## [WHAT THIS TASK INVOLVES]
Turn the records into a numbered list, from the line containing "943 86 56 06 (91, 2488)" through the end of the records, with no blank lines and no pictures.

## [SUPPLIED MATERIAL]
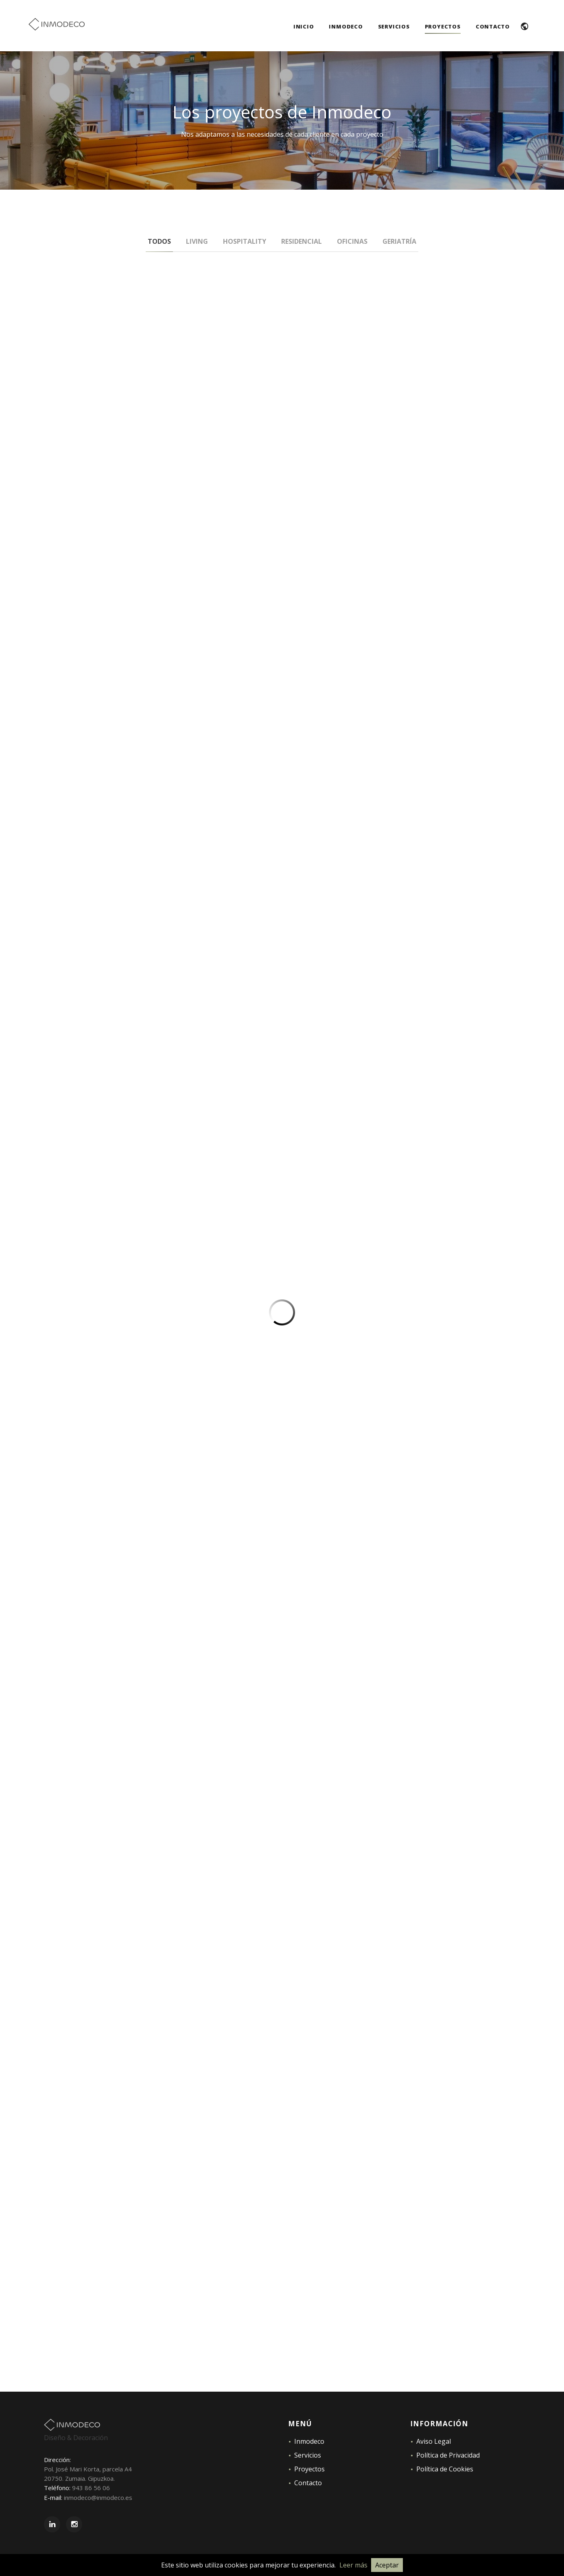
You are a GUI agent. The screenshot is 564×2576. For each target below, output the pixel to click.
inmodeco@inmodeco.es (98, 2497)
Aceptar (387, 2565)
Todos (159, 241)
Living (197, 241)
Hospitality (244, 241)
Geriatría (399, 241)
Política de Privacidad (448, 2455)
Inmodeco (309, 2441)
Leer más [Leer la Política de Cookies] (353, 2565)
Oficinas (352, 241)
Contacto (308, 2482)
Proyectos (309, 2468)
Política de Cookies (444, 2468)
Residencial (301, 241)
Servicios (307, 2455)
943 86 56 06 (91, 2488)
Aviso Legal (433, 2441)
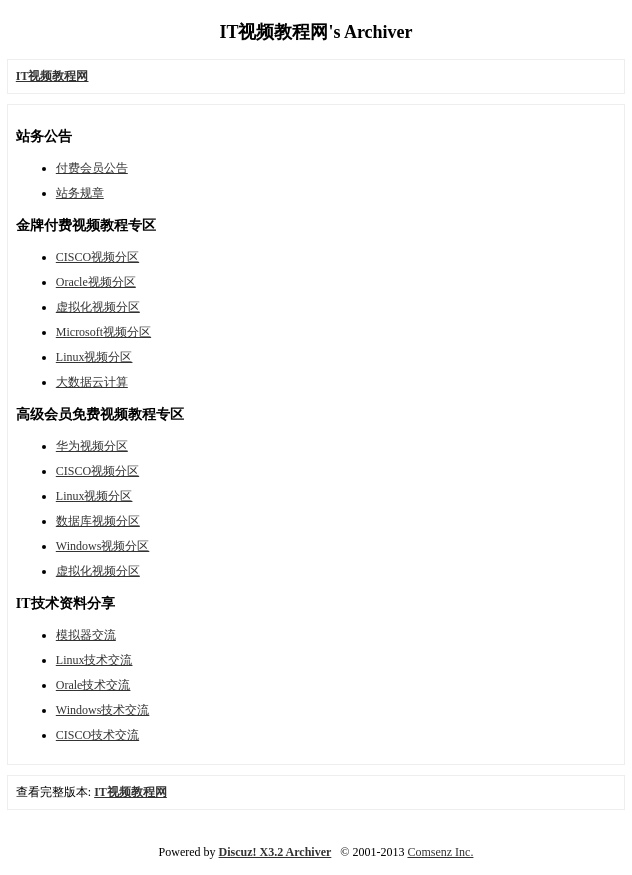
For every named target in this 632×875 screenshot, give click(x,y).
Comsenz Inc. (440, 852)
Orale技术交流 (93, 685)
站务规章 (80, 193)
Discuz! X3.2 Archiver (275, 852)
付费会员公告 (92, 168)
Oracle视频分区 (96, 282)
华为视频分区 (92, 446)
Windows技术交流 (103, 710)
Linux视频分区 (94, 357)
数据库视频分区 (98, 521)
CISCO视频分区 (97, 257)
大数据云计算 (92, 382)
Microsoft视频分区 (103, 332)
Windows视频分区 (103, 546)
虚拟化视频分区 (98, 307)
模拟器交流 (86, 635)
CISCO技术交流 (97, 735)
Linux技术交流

## [RESPONSE]
1. 943 86 56 06 (91, 2488)
2. Aviso Legal (433, 2441)
3. For every named target in this 632×875 screenshot, give click(x,y).
4. Comsenz Inc. (440, 852)
5. Orale技术交流 (93, 685)
6. 站务规章 (80, 193)
7. Discuz! X3.2 Archiver (275, 852)
8. 付费会员公告 (92, 168)
9. Oracle视频分区 (96, 282)
10. 华为视频分区 (92, 446)
11. Windows技术交流 (103, 710)
12. Linux视频分区 (94, 357)
13. 数据库视频分区 (98, 521)
14. CISCO视频分区 (97, 257)
15. 大数据云计算 (92, 382)
16. Microsoft视频分区 (103, 332)
17. Windows视频分区 (103, 546)
18. 虚拟化视频分区 (98, 307)
19. 模拟器交流 (86, 635)
20. CISCO技术交流 (97, 735)
21. Linux技术交流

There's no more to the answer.